==== RECORDS SUPPLIED
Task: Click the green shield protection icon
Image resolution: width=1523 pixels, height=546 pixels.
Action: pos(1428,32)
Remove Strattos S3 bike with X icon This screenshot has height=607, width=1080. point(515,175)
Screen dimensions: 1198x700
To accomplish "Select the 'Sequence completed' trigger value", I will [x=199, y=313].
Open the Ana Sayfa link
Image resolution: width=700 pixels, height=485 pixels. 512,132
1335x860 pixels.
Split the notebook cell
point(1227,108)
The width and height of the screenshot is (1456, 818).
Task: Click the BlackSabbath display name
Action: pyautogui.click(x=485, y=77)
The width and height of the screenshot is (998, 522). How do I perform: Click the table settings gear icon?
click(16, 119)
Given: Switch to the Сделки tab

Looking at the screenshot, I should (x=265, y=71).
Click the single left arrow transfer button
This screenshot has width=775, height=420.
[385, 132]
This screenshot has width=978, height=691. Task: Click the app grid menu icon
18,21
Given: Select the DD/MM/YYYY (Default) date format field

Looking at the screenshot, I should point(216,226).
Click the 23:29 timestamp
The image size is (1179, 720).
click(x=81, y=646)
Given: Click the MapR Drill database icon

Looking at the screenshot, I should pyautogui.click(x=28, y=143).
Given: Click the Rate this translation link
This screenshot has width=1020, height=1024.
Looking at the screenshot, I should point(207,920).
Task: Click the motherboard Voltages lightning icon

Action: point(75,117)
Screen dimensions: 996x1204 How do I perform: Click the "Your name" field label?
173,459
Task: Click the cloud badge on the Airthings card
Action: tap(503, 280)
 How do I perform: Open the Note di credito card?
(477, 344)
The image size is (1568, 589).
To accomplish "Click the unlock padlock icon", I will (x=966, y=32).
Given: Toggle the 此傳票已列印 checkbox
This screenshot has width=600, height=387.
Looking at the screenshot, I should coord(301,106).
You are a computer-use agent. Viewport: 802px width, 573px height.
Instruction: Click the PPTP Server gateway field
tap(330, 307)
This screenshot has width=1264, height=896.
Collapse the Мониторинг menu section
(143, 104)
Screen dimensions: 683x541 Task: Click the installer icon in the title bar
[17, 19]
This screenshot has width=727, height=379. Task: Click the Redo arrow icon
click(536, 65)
========
> TASK GOAL
From the records above, give again exactly the lines running from the line with "This screenshot has width=775, height=420." to the line with "Given: Toggle the 此傳票已列印 checkbox", inclusive.

> THE COMPLETED TASK
This screenshot has width=775, height=420.
[385, 132]
This screenshot has width=978, height=691. Task: Click the app grid menu icon
18,21
Given: Select the DD/MM/YYYY (Default) date format field

Looking at the screenshot, I should point(216,226).
Click the 23:29 timestamp
The image size is (1179, 720).
click(x=81, y=646)
Given: Click the MapR Drill database icon

Looking at the screenshot, I should pyautogui.click(x=28, y=143).
Given: Click the Rate this translation link
This screenshot has width=1020, height=1024.
Looking at the screenshot, I should point(207,920).
Task: Click the motherboard Voltages lightning icon

Action: point(75,117)
Screen dimensions: 996x1204 How do I perform: Click the "Your name" field label?
173,459
Task: Click the cloud badge on the Airthings card
Action: tap(503, 280)
 How do I perform: Open the Note di credito card?
(477, 344)
The image size is (1568, 589).
To accomplish "Click the unlock padlock icon", I will (x=966, y=32).
Given: Toggle the 此傳票已列印 checkbox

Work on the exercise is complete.